Researchers from Massachusetts Institute of Technology and colleagues have found a way to regenerate functional liver cells.

It is known that the liver can re-grow some of its lost parts. However, getting liver tissue to regenerate in a lab setting has not been possible yet because liver cells quickly lose their function outside the body.

"It's a paradox because we know liver cells are capable of growing, but somehow we can't get them to grow" outside the body, said Sangeeta Bhatia, a member of MIT's Koch Institute for Integrative Cancer Research and Institute for Medical Engineering and Science and an author of the study, according to a news release.

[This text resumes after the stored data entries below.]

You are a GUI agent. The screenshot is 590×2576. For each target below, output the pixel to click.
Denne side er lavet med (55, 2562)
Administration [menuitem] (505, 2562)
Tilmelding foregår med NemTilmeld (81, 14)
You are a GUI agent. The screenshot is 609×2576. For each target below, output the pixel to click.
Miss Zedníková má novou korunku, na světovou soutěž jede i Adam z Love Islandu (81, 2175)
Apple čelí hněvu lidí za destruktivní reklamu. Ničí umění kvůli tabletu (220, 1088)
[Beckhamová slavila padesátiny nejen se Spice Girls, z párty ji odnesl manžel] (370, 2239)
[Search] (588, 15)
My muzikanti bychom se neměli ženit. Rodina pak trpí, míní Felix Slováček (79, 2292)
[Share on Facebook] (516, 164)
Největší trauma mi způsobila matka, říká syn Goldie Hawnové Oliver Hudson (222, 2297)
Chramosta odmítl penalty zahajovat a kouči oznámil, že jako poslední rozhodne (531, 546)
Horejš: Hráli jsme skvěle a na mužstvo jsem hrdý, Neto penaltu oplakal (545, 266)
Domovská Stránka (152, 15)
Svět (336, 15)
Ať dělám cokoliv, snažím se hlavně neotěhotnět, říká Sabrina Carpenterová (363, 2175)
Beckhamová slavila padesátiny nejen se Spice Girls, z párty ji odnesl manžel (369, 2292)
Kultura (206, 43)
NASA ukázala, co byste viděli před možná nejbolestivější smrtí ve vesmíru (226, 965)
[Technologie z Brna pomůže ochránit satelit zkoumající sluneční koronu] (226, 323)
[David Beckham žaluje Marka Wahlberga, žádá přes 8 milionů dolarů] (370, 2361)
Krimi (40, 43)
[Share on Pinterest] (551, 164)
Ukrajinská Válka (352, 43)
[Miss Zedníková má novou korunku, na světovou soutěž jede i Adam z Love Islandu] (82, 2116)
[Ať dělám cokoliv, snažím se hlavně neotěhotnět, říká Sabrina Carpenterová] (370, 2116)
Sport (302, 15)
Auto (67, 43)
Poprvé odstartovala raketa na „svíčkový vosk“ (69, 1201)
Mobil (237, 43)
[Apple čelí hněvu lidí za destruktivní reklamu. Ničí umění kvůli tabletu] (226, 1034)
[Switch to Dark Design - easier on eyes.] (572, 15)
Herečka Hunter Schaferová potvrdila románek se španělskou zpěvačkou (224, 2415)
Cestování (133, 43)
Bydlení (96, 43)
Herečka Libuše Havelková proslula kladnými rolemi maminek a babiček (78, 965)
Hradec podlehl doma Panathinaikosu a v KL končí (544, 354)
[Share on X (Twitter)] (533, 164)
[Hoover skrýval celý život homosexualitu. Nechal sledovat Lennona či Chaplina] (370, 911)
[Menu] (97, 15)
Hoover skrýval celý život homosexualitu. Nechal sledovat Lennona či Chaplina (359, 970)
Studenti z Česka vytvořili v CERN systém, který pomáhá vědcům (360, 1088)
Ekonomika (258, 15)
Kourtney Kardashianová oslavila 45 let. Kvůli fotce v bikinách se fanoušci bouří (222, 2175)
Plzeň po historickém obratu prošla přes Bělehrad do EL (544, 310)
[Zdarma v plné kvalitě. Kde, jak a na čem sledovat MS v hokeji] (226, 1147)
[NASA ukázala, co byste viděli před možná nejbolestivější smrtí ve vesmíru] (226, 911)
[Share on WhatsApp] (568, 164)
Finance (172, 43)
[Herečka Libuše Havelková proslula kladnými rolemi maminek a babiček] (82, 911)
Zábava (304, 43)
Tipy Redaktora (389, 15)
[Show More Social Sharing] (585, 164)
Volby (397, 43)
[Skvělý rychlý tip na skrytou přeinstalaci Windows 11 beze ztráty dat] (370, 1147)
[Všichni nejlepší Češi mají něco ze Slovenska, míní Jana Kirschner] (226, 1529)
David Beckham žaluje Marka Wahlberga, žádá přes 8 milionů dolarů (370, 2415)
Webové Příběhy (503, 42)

Now, researchers from Massachusetts Institute of Technology have identified a dozen compounds that can help liver tissues grown in the lab to maintain regular function and reproduce.

Researchers say that their discovery could help millions of people who suffer from chronic liver diseases.

The liver has 500 functions that can be divided into four categories: drug detoxification, energy metabolism, protein synthesis and bile production.

For the study, researchers screened thousands of compounds that could aid regeneration of liver cells in the lab, and ultimately zeroed in on 12 of them.

Two of these compounds seemed to work better on young donors, so the research team led by Jing (Meghan) Shan, a graduate student in the Harvard-MIT Division of Health Sciences and Technology tested these compounds on liver cells generated from induced pluripotent stem cells (iPSCs).

Induced pluripotent stem cells (iPSCs) are adult cells that have been manipulated back into an embryonic stem cell stage. Previously, researchers had tried to derive liver cells from iPSCs, but had failed. However, researchers in the present study could generate liver cells from these iPSCs after treating them with the compound.

The research team will now be testing whether or not liver tissue can be replaced in mice with artificial tissue by embedding the treated tissue on polymer mesh and implanting them in mice.

Also, Bhatia and colleagues have already gotten close to solving another problem of transplanting artificial liver in the body - getting the body to supply blood to the new tissue. In a paper published in the journal Proceedings of the National Academy of Sciences in April, the team has shown that performed cords of endothelial cells, when embedded into the tissue, readily develop into arrays of blood vessels after the tissue in placed in the body.

The study is published in the journal Nature Chemical Biology.